-------- Records to use

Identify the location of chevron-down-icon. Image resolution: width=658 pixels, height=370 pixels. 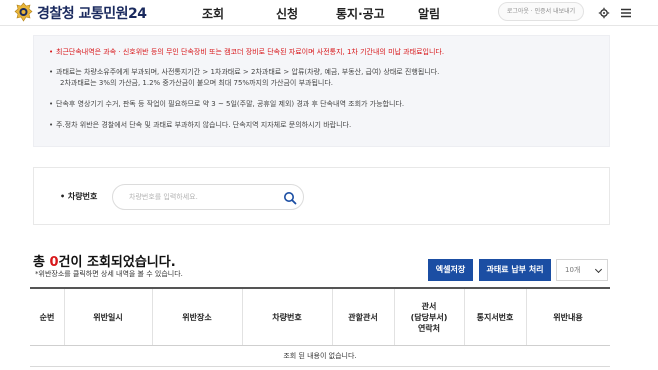
(598, 270).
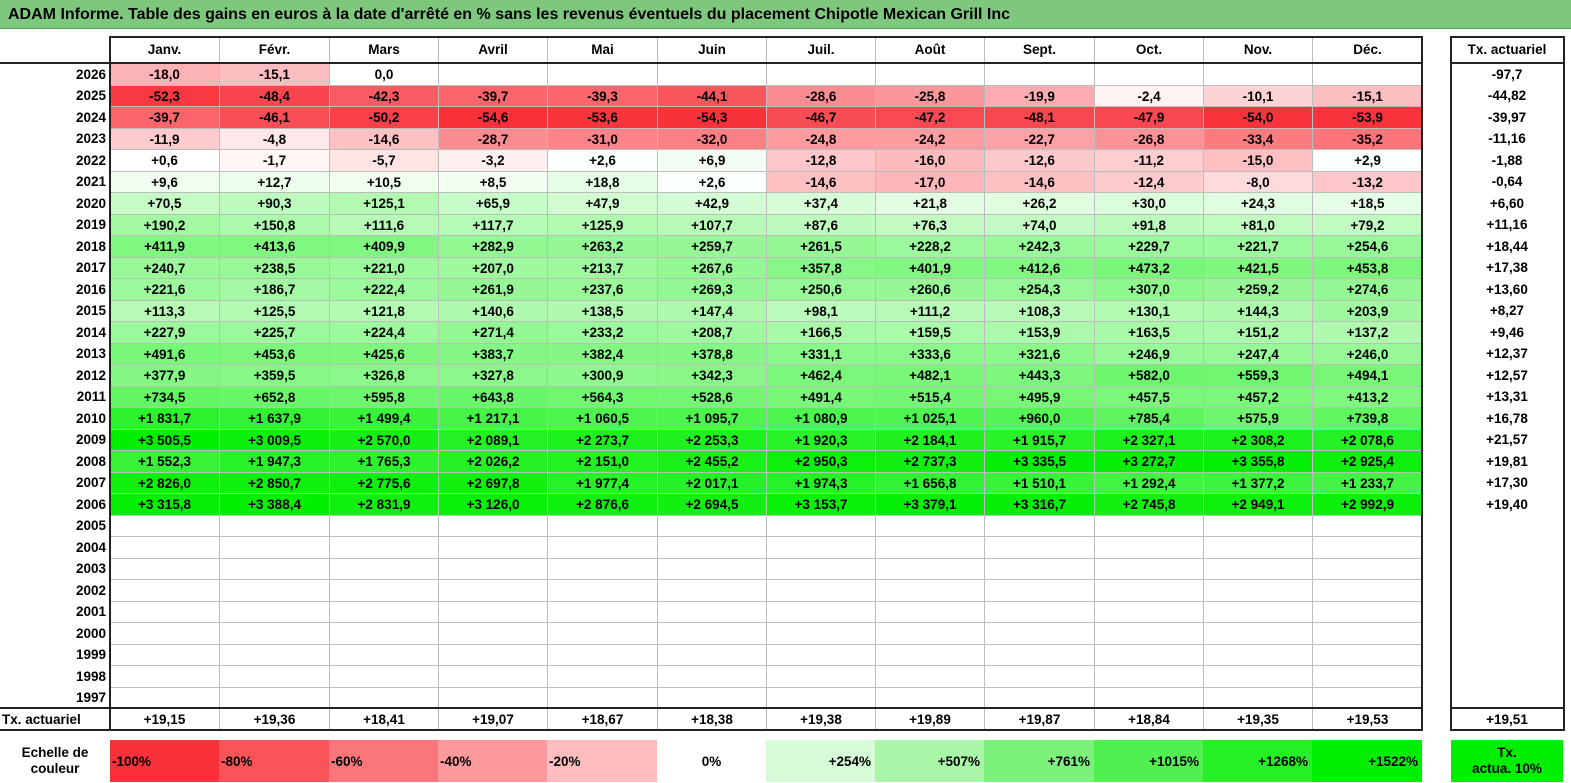 The image size is (1571, 783). Describe the element at coordinates (602, 482) in the screenshot. I see `table-cell: +1 977,4` at that location.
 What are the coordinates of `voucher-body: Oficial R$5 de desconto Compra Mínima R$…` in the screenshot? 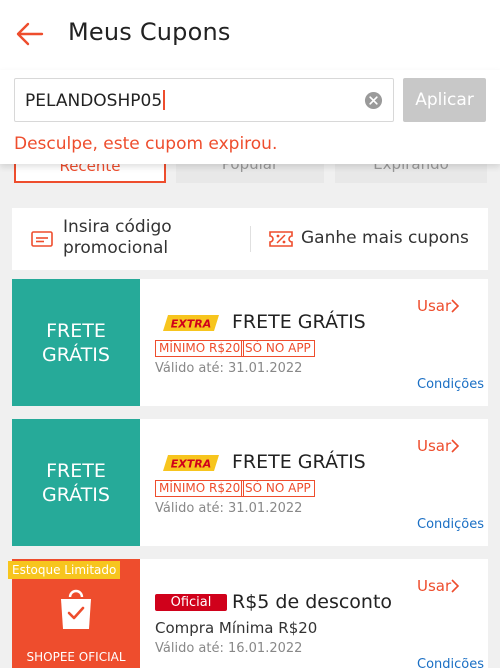 It's located at (320, 614).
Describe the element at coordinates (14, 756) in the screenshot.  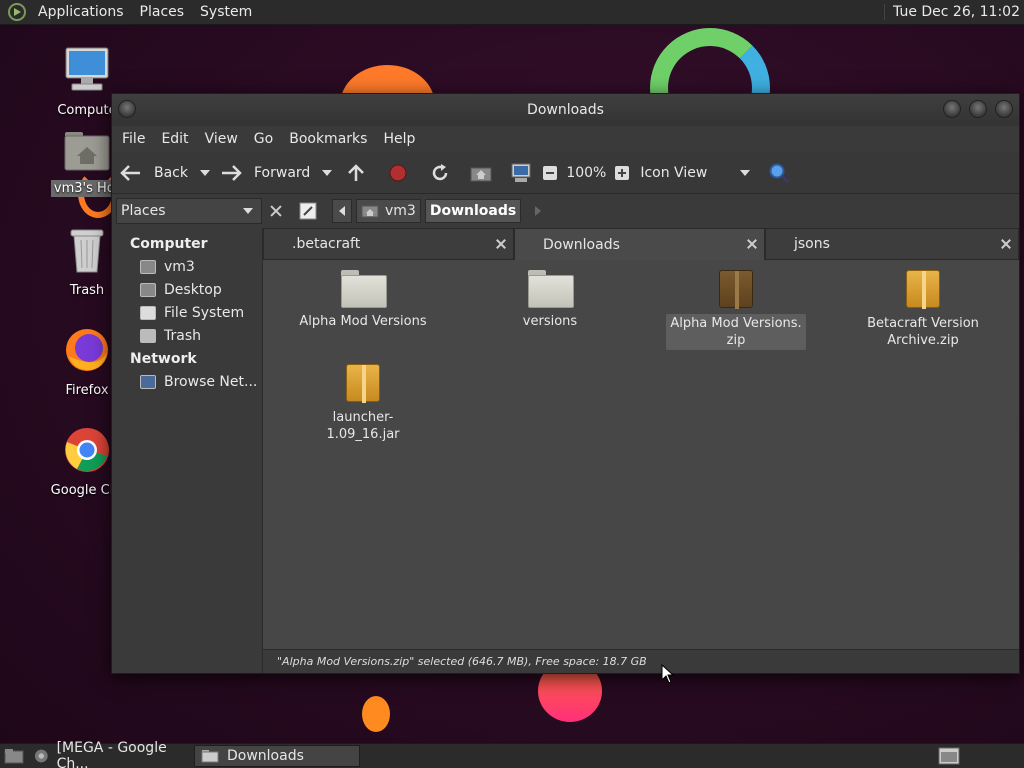
I see `show-desktop-icon` at that location.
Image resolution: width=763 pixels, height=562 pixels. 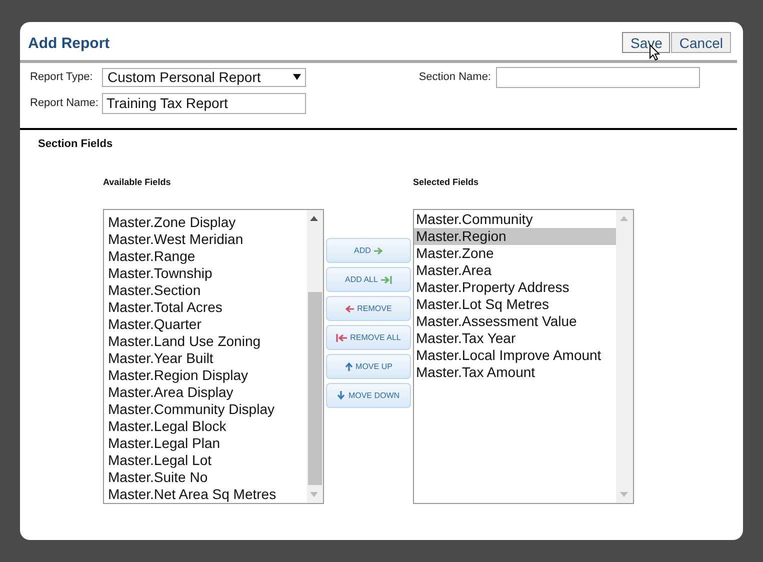 I want to click on report-type-dropdown: Custom Personal Report, so click(x=204, y=77).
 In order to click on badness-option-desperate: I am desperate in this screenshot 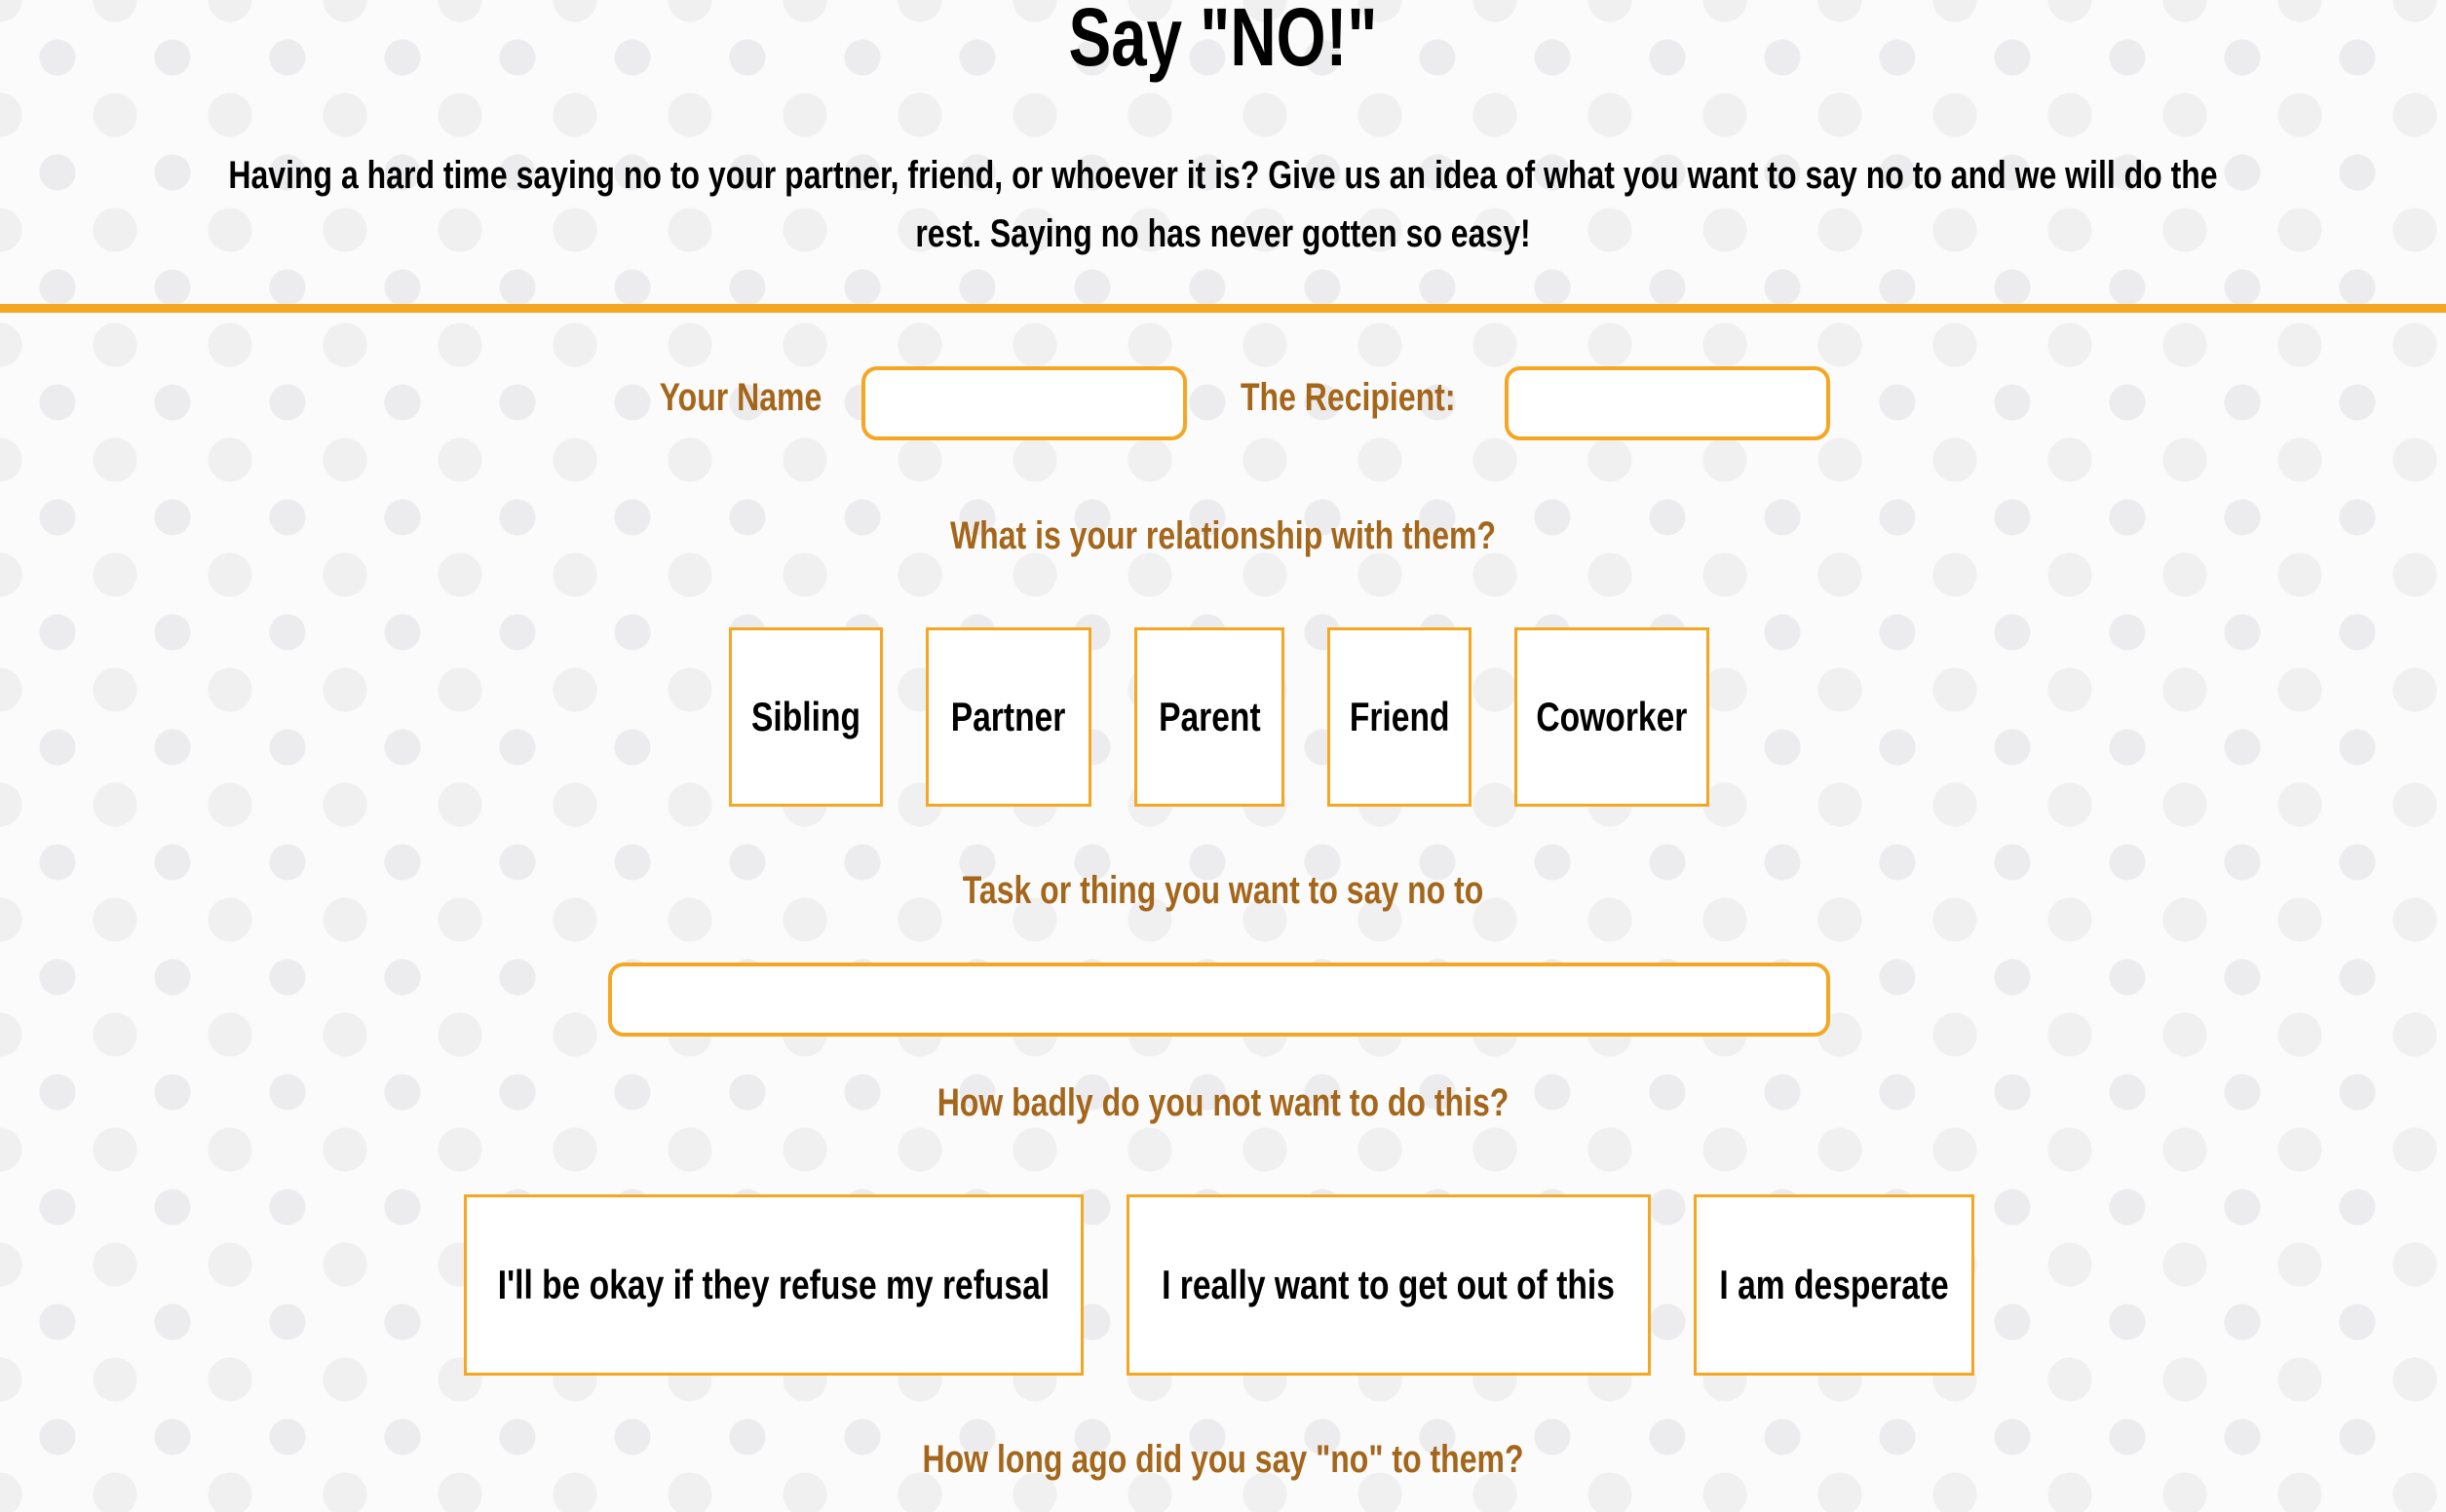, I will do `click(1834, 1285)`.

----------------

**Job**:
Rewrite the rows from the beginning through the line containing "The image size", inclusive, as a JSON list of strings with one string per line and blank lines skipped. Omit the pictures.

**Written response**:
[
  "Identify the location of chevron-down-icon. Image resolution: width=658 pixels, height=370 pixels. ",
  "(598, 270).",
  " The image size is (1571, 783). Describe the element at coordinates (602, 482) in the screenshot. I see `table-cell: +1 977,4` at that location."
]